All appointment cancellations require a minimum of two business days (48 hours) notice. If you must cancel your appointment, you must notify your provider directly either through email or by voicemail. Cancellations can be made by email at psychiatricservices@comcast.net.  If you miss your appointment or cancel within less than two business days (48 hours), you will be charged $100.00 for the missed appointment. Please keep in mind insurance companies will typically not reimburse for missed or cancelled appointments. If you miss your appointment or late cancel two or more times within a 60 day time period, you may be terminated from the practice and referred to another provider or agency.

Missed Appointments

Missed appointments are defined as an unacceptable combination of no show appointments, late cancellations, or multiple absences.  Missed appointments may result in termination from the practice and referral to another provider or agency. If you are terminated from the practice, your medication will not be refilled.

Tardiness

Tardiness is defined as being more than fifteen minutes late for a scheduled appointment. If you are tardy for your appointment you may still be seen at the sole discretion of the Provider. If you are thirty minutes or more late for an appointment, this will be considered a missed appointment and billed as outlined in the Cancellation section of this document.

Inclement Weather

The Practice does close for inclement weather per the discretion of the Provider. In the event of an inclement weather closure, the Practice will notify clients directly either through email or by phone. Psychiatric Empowerment Services – Policies_Jan19 Psychiatric Empowerment Services 76 Northeastern Blvd, Suite 28 Nashua, NH 03062.

Medication Refills

Medication refills will be addressed during scheduled appointments. Clients are responsible for notifying the Provider when their refills are due. As mentioned above, medication refills will not be granted if a client exceeds past 60 days without seeing their Provider.

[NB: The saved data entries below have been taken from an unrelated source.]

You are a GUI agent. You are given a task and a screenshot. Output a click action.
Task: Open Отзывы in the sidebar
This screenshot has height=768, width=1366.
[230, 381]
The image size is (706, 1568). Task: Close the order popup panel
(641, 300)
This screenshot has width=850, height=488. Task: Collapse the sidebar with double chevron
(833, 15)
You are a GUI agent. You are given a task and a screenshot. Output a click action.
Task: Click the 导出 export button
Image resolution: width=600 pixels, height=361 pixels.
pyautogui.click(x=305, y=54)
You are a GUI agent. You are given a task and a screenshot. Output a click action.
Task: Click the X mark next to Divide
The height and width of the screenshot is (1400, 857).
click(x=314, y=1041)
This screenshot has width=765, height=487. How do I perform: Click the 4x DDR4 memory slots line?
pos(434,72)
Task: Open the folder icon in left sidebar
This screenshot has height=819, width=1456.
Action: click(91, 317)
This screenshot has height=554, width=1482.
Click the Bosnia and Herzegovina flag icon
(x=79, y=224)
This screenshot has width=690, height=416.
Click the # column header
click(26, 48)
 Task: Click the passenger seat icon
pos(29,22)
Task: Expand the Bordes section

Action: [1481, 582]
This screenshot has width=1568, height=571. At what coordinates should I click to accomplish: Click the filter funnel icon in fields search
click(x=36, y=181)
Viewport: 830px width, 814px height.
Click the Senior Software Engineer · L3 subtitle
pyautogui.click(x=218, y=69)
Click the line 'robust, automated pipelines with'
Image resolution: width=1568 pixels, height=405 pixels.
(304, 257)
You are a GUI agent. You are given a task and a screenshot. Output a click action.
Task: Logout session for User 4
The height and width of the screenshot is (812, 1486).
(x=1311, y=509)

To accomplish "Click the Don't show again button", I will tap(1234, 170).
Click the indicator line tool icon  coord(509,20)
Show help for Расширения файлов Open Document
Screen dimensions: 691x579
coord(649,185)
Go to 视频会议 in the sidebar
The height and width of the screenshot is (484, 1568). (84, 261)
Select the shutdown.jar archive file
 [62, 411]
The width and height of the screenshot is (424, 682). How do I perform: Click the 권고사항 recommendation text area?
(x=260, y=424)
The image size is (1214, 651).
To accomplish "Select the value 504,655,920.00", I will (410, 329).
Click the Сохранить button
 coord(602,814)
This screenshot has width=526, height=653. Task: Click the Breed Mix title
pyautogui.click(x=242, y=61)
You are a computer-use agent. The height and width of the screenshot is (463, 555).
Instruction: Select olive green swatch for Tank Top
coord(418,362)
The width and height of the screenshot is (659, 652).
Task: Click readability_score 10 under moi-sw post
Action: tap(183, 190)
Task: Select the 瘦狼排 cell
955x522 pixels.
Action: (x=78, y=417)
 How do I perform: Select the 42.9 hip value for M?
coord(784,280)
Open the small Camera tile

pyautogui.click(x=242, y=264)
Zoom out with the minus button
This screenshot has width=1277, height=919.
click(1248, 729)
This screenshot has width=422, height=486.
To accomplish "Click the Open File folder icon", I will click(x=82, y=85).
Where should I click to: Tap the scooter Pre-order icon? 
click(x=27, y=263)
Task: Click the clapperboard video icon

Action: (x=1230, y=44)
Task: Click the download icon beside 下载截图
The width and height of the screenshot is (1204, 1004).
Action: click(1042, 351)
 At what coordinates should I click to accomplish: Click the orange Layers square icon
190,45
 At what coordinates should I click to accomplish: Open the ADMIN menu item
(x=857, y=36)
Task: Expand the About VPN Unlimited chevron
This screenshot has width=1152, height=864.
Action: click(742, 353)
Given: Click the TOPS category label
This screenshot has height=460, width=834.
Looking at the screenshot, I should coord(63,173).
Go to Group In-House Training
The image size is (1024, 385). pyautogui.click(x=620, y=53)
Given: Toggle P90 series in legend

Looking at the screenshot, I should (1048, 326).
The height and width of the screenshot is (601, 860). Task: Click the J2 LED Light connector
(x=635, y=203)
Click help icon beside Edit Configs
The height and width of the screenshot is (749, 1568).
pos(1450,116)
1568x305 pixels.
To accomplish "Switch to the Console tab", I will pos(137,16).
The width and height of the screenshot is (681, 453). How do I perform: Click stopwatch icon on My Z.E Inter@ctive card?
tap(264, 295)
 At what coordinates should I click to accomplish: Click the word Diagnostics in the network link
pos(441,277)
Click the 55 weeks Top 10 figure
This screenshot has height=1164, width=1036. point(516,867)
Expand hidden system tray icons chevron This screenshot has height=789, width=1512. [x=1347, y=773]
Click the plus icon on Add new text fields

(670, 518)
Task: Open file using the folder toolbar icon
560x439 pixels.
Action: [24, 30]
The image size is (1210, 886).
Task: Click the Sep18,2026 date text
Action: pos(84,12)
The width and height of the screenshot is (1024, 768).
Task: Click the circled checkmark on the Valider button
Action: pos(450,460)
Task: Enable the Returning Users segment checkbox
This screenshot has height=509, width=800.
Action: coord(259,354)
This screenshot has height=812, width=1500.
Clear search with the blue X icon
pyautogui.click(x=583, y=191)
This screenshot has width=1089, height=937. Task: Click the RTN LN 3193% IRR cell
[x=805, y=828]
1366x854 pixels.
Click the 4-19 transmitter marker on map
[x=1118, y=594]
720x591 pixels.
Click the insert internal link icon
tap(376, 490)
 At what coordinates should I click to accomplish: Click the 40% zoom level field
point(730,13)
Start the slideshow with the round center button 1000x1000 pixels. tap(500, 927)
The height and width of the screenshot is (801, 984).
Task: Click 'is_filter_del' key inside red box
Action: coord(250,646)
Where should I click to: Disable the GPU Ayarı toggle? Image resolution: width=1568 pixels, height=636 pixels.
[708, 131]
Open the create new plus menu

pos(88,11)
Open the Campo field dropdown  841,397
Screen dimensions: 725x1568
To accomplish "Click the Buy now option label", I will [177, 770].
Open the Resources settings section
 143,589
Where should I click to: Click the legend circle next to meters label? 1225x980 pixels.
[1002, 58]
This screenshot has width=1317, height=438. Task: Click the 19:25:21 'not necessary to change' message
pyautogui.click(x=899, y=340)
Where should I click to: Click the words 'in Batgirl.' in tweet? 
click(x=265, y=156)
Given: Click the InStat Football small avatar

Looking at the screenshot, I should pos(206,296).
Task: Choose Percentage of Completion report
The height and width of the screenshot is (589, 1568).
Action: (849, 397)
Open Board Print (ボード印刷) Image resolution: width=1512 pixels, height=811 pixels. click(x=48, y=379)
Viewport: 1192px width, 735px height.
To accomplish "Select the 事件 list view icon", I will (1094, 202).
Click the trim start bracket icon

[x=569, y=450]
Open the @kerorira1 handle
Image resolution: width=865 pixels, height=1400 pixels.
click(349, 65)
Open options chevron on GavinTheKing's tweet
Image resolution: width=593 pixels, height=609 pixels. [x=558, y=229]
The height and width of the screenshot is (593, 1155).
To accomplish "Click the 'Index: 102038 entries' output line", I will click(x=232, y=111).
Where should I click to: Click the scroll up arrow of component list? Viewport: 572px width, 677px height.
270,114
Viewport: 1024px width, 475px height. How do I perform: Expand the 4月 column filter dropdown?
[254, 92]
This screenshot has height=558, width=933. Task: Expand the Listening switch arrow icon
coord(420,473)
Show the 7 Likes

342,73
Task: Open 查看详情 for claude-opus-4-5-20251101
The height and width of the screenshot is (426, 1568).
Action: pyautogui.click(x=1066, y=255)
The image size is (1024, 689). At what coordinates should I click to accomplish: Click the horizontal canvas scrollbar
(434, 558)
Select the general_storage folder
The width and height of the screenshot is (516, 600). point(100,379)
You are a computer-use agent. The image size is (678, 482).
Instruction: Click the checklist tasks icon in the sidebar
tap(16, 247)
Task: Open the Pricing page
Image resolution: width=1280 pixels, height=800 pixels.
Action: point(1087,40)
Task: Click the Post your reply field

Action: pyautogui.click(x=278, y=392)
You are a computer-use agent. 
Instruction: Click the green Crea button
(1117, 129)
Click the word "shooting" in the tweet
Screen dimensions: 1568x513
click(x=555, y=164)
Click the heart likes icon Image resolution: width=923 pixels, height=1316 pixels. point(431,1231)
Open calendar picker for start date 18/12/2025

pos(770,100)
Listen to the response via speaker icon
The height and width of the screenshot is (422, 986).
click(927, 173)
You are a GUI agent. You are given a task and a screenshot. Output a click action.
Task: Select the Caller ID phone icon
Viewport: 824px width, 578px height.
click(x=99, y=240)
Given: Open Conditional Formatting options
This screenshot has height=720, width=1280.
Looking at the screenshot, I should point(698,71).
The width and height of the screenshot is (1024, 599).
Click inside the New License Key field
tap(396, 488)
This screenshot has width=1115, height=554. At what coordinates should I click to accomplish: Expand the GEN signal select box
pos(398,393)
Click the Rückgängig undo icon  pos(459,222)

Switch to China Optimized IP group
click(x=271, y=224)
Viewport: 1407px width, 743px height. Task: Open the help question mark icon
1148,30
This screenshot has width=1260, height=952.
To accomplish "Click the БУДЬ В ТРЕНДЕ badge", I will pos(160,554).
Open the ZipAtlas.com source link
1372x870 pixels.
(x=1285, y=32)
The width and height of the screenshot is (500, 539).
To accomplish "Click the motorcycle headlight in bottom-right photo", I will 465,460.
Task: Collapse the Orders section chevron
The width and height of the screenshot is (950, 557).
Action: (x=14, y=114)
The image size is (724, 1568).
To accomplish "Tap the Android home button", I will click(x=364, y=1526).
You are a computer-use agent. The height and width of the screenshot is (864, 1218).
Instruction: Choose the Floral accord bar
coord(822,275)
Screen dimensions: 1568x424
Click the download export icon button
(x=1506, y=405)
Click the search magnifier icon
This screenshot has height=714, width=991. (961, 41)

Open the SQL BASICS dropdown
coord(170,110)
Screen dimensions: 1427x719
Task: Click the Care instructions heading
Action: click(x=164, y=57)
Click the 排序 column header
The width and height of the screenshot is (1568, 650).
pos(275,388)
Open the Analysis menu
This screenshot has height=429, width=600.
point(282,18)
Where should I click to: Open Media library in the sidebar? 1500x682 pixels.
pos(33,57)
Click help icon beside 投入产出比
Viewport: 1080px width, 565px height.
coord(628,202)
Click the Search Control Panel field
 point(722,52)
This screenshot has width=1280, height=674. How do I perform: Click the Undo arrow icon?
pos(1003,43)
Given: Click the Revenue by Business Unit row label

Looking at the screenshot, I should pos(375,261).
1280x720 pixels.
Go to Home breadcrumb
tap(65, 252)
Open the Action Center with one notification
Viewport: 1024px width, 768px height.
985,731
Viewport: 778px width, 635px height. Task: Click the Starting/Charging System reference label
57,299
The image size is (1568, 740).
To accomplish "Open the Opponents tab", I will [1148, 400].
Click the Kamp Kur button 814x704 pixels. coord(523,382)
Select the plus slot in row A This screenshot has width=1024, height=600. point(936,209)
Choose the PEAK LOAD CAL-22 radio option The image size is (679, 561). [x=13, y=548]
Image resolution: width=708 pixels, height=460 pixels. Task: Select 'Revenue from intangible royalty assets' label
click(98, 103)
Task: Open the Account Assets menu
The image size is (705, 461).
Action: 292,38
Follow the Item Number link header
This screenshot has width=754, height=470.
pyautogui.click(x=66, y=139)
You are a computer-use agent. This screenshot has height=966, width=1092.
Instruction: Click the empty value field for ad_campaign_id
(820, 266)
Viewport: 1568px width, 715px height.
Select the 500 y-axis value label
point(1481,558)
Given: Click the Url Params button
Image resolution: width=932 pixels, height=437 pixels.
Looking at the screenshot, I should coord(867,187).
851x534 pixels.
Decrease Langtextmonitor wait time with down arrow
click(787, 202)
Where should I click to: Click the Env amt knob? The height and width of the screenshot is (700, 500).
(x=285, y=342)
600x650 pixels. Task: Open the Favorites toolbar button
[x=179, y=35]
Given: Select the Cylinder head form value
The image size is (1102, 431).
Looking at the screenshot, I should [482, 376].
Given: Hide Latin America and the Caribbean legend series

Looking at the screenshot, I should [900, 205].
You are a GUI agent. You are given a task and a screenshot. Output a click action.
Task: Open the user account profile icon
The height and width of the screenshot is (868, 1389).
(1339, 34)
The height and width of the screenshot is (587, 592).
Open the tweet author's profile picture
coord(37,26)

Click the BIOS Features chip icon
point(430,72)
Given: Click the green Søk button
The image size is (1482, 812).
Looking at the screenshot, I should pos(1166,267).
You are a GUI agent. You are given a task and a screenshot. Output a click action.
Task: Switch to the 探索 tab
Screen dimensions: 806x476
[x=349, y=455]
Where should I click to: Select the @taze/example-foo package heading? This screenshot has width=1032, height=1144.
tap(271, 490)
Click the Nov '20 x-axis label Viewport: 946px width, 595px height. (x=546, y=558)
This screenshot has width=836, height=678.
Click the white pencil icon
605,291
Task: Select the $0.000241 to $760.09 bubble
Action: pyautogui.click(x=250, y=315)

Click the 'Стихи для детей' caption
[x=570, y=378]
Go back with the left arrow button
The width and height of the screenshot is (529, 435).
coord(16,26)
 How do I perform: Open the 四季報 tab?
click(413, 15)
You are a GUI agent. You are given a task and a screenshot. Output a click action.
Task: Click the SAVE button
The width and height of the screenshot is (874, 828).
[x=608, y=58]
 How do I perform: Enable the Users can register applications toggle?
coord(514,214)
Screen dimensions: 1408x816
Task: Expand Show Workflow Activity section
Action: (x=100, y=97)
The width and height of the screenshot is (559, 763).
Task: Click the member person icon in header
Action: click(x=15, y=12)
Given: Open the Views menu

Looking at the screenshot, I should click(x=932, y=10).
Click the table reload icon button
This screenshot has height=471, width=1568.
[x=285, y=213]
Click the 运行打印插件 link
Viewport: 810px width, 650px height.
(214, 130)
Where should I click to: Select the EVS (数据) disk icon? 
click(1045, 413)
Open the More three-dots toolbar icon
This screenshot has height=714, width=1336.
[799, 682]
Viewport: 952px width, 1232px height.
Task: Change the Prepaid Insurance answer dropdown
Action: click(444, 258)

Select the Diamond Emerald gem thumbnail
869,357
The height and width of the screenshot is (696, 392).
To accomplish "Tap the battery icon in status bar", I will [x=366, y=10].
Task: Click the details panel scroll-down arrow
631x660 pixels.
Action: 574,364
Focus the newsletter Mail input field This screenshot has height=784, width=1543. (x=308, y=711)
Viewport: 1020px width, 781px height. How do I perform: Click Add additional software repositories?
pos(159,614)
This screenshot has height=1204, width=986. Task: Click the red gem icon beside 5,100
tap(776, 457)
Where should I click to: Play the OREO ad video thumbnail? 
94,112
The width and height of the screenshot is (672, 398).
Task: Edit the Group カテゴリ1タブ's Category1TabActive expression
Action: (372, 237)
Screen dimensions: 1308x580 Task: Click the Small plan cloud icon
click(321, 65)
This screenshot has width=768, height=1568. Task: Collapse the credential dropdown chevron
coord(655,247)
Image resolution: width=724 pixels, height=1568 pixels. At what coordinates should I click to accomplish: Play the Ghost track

Request for Medical Records

An authorization form of request will need to be filled out in its entirety before the Practice will release any medical records to either yourself or to another provider. There is a fee of $50 plus twenty cents per page to print medical records. Upon request, processing copies of one’s medical record may take up to two to five business days.

Addictive Medications – Controlled Substances

It is your provider’s choice to prescribe or not to prescribe any kind of controlled substances or medications that may be addictive. Your provider will offer non addictive medications to target symptoms whenever clinically appropriate. If you do not agree with the Provider’s recommendation to use a non-addictive medication, you will be referred to another agency or provider. It is your provider’s sole discretion to initiate, continue or discontinue any medication based on your overall health and wellbeing. If the Provider feels as though a client is seeking a controlled substance and/or addictive medication, they will be terminated from the Practice and referred to another agency or provider.

Emergencies

The Practice does not provide crisis stabilization and in the event of a psychiatric emergency, clients should call their local crisis line for immediate services or go directly to their nearest emergency hospital.  In the Nashua NH area this is the Greater Nashua Mental Health Center at 603-889-6147. For psychiatric emergencies that require you to be seen in person, call 911 or go to the nearest Emergency Department. In the Nashua area this is Southern New Hampshire Medical center or St Joseph’s Hospital.